TASK INSTRUCTIONS:
Set down, exactly as written, every line from the top of the records below to the line containing "Image resolution: width=376", both ends included, and no others.
◆ ◆ ◆
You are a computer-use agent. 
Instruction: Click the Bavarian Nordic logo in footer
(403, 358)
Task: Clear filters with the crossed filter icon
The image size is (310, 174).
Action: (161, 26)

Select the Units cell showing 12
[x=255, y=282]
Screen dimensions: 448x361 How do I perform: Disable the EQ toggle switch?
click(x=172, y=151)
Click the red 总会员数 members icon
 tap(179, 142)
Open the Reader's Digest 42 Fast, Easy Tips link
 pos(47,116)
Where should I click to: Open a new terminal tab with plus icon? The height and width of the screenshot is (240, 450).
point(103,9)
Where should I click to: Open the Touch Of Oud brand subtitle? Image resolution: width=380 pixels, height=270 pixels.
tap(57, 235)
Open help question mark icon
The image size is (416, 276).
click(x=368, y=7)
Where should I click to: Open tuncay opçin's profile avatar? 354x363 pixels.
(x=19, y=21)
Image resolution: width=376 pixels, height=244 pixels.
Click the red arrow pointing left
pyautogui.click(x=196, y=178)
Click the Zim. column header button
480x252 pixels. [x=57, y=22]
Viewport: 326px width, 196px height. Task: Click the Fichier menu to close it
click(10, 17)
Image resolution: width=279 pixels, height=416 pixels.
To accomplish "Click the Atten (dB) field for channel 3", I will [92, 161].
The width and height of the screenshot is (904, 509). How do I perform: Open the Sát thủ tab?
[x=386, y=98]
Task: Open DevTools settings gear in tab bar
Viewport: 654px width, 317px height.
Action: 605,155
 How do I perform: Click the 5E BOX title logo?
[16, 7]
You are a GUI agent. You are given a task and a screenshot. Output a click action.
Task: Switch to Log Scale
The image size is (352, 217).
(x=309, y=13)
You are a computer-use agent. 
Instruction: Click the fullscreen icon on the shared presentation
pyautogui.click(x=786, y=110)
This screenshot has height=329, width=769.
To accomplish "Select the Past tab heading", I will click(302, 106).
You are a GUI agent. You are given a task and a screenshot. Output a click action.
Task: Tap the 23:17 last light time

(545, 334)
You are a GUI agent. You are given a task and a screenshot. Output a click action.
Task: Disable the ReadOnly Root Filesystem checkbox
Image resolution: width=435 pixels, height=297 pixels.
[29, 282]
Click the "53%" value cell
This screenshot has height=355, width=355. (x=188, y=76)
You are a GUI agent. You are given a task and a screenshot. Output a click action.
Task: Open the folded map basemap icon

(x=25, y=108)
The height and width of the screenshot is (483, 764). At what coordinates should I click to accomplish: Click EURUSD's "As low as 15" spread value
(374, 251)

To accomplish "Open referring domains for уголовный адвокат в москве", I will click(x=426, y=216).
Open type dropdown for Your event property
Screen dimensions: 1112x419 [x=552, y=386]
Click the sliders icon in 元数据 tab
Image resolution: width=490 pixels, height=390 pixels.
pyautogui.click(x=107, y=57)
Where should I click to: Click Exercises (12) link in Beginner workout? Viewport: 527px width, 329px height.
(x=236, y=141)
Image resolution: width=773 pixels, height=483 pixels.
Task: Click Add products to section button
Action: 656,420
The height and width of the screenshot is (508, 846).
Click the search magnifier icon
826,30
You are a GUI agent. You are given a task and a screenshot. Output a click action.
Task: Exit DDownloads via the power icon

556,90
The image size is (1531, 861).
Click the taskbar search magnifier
◆ ◆ ◆
COMPLETED TASK:
You are a computer-use agent. 
Instruction: Click the Bavarian Nordic logo in footer
(403, 358)
Task: Clear filters with the crossed filter icon
The image size is (310, 174).
Action: (161, 26)

Select the Units cell showing 12
[x=255, y=282]
Screen dimensions: 448x361 How do I perform: Disable the EQ toggle switch?
click(x=172, y=151)
Click the red 总会员数 members icon
 tap(179, 142)
Open the Reader's Digest 42 Fast, Easy Tips link
 pos(47,116)
Where should I click to: Open a new terminal tab with plus icon? The height and width of the screenshot is (240, 450).
point(103,9)
Where should I click to: Open the Touch Of Oud brand subtitle? Image resolution: width=380 pixels, height=270 pixels.
tap(57, 235)
Open help question mark icon
The image size is (416, 276).
click(x=368, y=7)
Where should I click to: Open tuncay opçin's profile avatar? 354x363 pixels.
(x=19, y=21)
Image resolution: width=376 pixels, height=244 pixels.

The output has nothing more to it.